Supplied records:
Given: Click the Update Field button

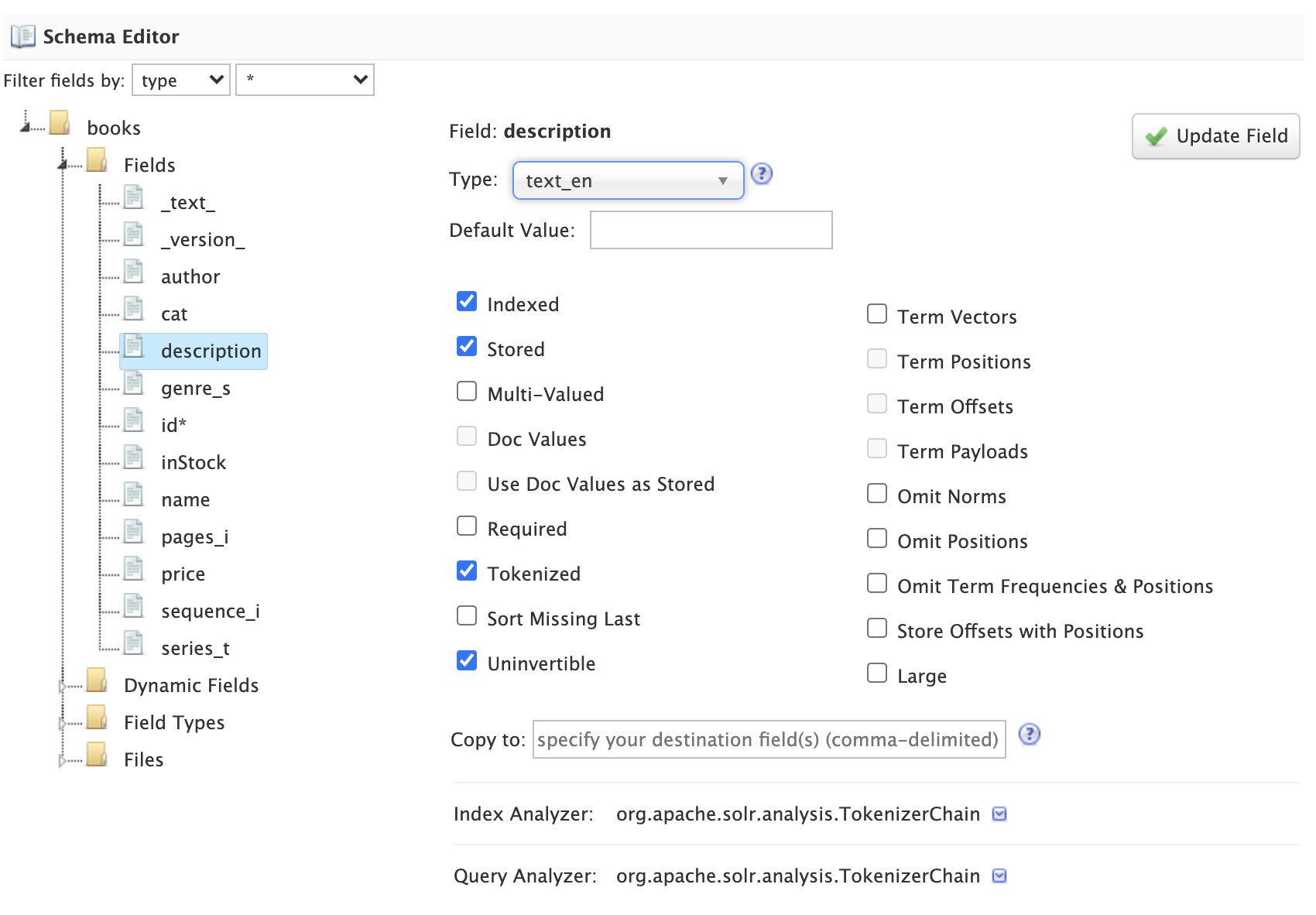Looking at the screenshot, I should pos(1215,136).
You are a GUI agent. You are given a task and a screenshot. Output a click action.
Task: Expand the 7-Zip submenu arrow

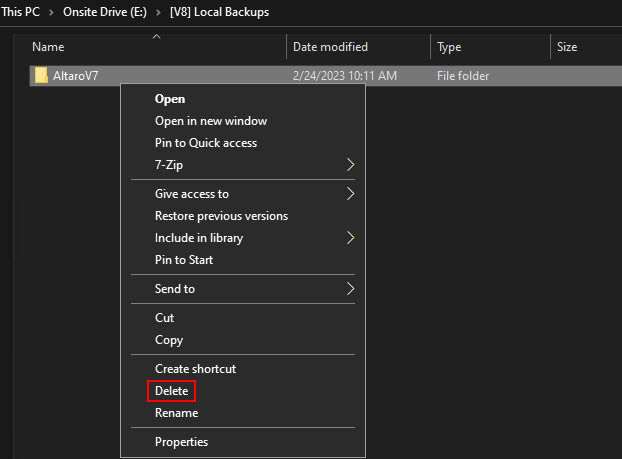coord(350,165)
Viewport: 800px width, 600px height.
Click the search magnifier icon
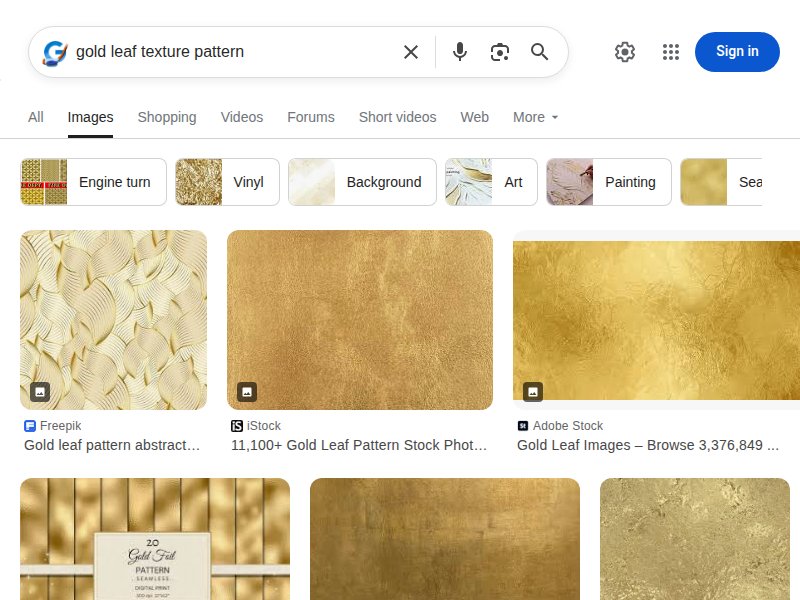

About this task: Restate the lines above exactly, from the one bearing "You are a GUI" through the final line of the material, both included, omitting pictures.

Response:
You are a GUI agent. You are given a task and a screenshot. Output a click action.
Task: Expand the 7-Zip submenu arrow

coord(350,165)
Viewport: 800px width, 600px height.
Click the search magnifier icon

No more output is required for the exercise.